Still, the biggest constraint on the administration’s strategy may not come from courts or treaties. It may come from economics.

Tensions with Iran have already rattled global energy markets. Oil prices surged after Iranian counter-moves and threats to shipping in the Strait of Hormuz, the narrow passage through which roughly a fifth of the world’s oil and liquefied natural gas travels.

To calm markets, the International Energy Agency released hundreds of millions of barrels from strategic reserves. It helped a little. But volatility remains.

Iranian officials have warned that prices could climb towards $200 per barrel if the confrontation deepens, a scenario that would ripple through the global economy. Energy shocks rarely stay contained. They show up in inflation, transport costs and grocery bills. Eventually, they land where politics is most sensitive: the wallets of voters.

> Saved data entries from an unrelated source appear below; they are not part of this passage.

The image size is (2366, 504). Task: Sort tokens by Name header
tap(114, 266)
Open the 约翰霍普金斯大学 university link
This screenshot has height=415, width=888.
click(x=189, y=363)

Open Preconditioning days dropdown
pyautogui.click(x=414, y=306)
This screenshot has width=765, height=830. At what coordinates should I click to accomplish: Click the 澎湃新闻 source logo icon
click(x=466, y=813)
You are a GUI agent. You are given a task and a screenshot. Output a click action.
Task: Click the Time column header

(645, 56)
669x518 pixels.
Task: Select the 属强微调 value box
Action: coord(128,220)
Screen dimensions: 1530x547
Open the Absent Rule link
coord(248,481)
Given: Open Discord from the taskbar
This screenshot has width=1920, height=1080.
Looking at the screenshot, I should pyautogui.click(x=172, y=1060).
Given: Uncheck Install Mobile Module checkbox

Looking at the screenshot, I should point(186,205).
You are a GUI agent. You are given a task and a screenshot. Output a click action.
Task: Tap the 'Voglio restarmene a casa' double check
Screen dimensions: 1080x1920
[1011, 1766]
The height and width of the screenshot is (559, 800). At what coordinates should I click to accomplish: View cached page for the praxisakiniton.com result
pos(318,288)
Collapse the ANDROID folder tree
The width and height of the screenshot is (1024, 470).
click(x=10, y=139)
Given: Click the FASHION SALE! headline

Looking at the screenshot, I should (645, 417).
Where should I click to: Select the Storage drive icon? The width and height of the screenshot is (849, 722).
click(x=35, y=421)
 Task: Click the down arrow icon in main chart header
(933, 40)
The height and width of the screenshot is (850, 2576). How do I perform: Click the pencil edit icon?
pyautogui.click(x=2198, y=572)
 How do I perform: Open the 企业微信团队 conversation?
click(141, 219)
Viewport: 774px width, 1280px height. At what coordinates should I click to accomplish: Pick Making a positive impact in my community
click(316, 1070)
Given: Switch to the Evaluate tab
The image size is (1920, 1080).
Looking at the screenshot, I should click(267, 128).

This means the real constraint on presidential power may turn out to be political rather than legal.

For now, though, the international system faces a more immediate question. The rules that once promised to restrain global power still exist. The institutions meant to uphold them still function.

But their ability to enforce those rules against the world’s most powerful state looks uncertain. And that leaves governments around the world quietly wondering about something they rarely say aloud.

If the system ultimately depends on the voluntary restraint of its strongest member, what happens when that restraint fades?